Probing backgrounds
DOI: 10.1063/1.2800094
Twenty-eight scientists at NASA’s Jet Propulsion Laboratory (JPL) went to court last month to block implementation of new background security checks at the lab. By the end of this year, all employees at federal facilities, including contract workers, must undergo the checks required by Homeland Security Presidential Directive 12. NASA’S version of HSPD-12 is unduly invasive and “is an invitation to an open-ended fishing expedition,” says JPL physicist Robert N. Nelson, one of the plaintiffs.
NASA is requiring all its employees to disclose where they have lived; their school, medical, bank, and criminal records; previous employment; and illegal drug use over the past five years. Employees also have to waive their privacy rights and give permission to the government to obtain additional information about them from other sources. While other NASA employees are grumbling, JPL’s are the only ones with pro-bono legal representation.

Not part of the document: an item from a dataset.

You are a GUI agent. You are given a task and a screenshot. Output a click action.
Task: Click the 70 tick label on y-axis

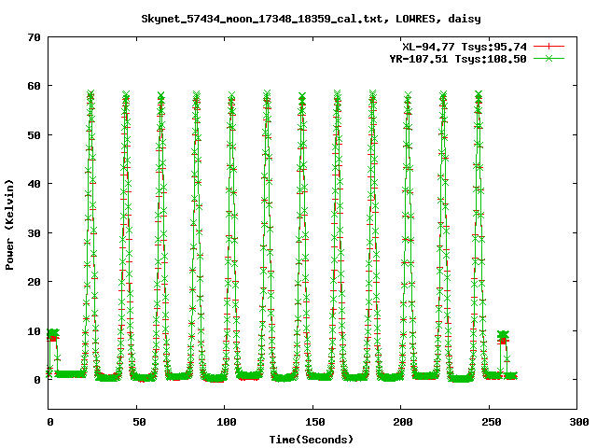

According to William Jeffrey, who headed NIST when that organization set the standards for HSPD-12, only a fingerprint and a few other details are required as a background check. “There is no requirement for the review of the financial or medical history of any federal employee or contractor,” he wrote in response to a query from Representative Rush Holt (D-NJ), who had been contacted by the JPL scientists. Jeffrey’s letter also states that NASA Administrator Michael Griffin has wide discretion in how he implements HSPD-12. “Some other agencies have elected to do nothing at all in response to HSPD-12,” Nelson says.
By 5 October all 5000 JPL employees must start the security checks or be fired three weeks later. “We will miss those folks who do not comply with the order,” Griffin told JPL’s staff in June.